Within two casts of my arrival, I felt that telltale thump-thump of a fish taking my eel. I lowered the rod and set back, firmly. The fish fought hard for about three seconds and then I knew it was a small bass. I landed the peppy 25-incher and tossed him back. A few minutes later I caught an even smaller one and then the water in front of me seemed to be inundated with shorts for about 20 minutes. After that, there was nothing. So much for being connected to my ancestors!

I fished for another hour and a half, using every weapon and trick I had with me. Nada.

I looked back toward the beach. Nada.

I wasn’t the least bit scared, I just wished that I hadn’t been so damned pig-headed. There are two types of stubbornness in surf fishing; the kind that makes you go because you don’t want to have to say you didn’t, and the kind the makes you stay because the bite is slow—both are usually bad. And I was cursing myself up and down for the former.

There wasn’t much I could do out there and the time was passing at a glacial pace.
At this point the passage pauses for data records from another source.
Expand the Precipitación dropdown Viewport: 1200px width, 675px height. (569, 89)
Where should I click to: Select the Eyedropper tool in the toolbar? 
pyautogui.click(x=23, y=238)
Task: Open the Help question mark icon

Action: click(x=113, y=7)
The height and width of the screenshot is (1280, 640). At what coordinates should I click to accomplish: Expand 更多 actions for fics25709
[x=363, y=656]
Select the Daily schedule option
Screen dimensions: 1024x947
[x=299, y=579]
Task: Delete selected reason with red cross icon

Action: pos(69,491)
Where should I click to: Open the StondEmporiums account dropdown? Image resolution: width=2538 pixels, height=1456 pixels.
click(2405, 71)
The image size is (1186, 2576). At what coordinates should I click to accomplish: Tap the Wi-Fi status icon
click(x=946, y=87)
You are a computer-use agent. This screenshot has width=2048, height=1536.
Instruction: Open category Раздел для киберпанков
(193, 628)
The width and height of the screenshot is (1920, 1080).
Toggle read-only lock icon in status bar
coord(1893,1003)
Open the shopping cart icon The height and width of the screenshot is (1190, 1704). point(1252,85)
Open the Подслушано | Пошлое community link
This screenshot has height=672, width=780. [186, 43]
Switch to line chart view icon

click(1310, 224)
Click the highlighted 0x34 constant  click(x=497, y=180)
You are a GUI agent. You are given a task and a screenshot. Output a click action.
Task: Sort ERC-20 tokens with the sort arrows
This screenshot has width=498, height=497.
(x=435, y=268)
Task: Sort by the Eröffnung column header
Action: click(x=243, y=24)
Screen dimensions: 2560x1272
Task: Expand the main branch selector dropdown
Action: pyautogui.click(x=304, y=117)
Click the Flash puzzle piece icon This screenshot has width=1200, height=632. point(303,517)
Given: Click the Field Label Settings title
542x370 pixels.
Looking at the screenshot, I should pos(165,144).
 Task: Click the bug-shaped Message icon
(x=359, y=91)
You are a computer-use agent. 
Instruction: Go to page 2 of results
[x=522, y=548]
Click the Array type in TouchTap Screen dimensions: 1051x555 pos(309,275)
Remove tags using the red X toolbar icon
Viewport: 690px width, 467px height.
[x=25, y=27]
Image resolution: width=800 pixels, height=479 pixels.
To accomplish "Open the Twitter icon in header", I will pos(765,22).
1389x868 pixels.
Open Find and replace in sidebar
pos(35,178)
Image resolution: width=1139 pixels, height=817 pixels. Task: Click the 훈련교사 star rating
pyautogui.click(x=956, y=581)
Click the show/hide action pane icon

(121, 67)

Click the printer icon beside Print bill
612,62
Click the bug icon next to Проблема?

I began to think about the probability of falling asleep out there! I surveyed my small piece of rocky real estate and found what seemed to be the most accommodating ‘bed’. I took off my belt and threw my plug bag down to rest my head on and I laid down among the black slime and seagull shit and closed my eyes.

There was a certain measure of relaxation out there, the waves and the wind blended out to white noise. I was at peace with my poor choices and laid there with a half-smile on my face knowing that, if nothing else, I would never forget this night. I started to feel very relaxed and all of the thoughts whizzing around in my skull drifted into my subconscious and I actually fell asleep; on that rock 600 and some odd feet from shore. And believe it or not, I slept quite well.

I woke up, I’m guessing, two hours later. I had that split second of confusion you have when you wake up in a strange place and then I remembered. I looked back toward the shore, the fog was still hanging heavy in the air, but I could see a light on the beach! I didn’t waste another second, I jumped in the water and waded straight for that light, the water was only waist-deep now and I made it back without a hitch. I got into bed just as the birds began to chirp and I didn’t even wake up my wife! Perfect!

In the morning she asked, “How’d you do last night?”

“Funny you should ask…”


What seems perfectly normal to a surfcaster is a story that probably shouldn’t be shared with the general public. And this is just ONE of my many.


14 comments on “My Plug Bag For A Pillow

  1. Doug

    Great surf tale, well told, and in a way that almost anyone that has been on the rocks in the wee hours of the morning can identify with. Thanks

  2. Chris F

    Great story. although I don’t get the opportunity to fish the rocks as much as I would like, I can definately identify with this scenario. Thanks

  3. Billy D

    Great article Dave. Those times laying back in the rough is what “normal” people call crazy but we know better. Be safe out there.

  4. Joe GaNun

    I would have been worried about a rogue wave splashing over me and drowing or some shifting producing a hook in some place I don’t want to be hooked. But still a good story and something I would never tell my wife about.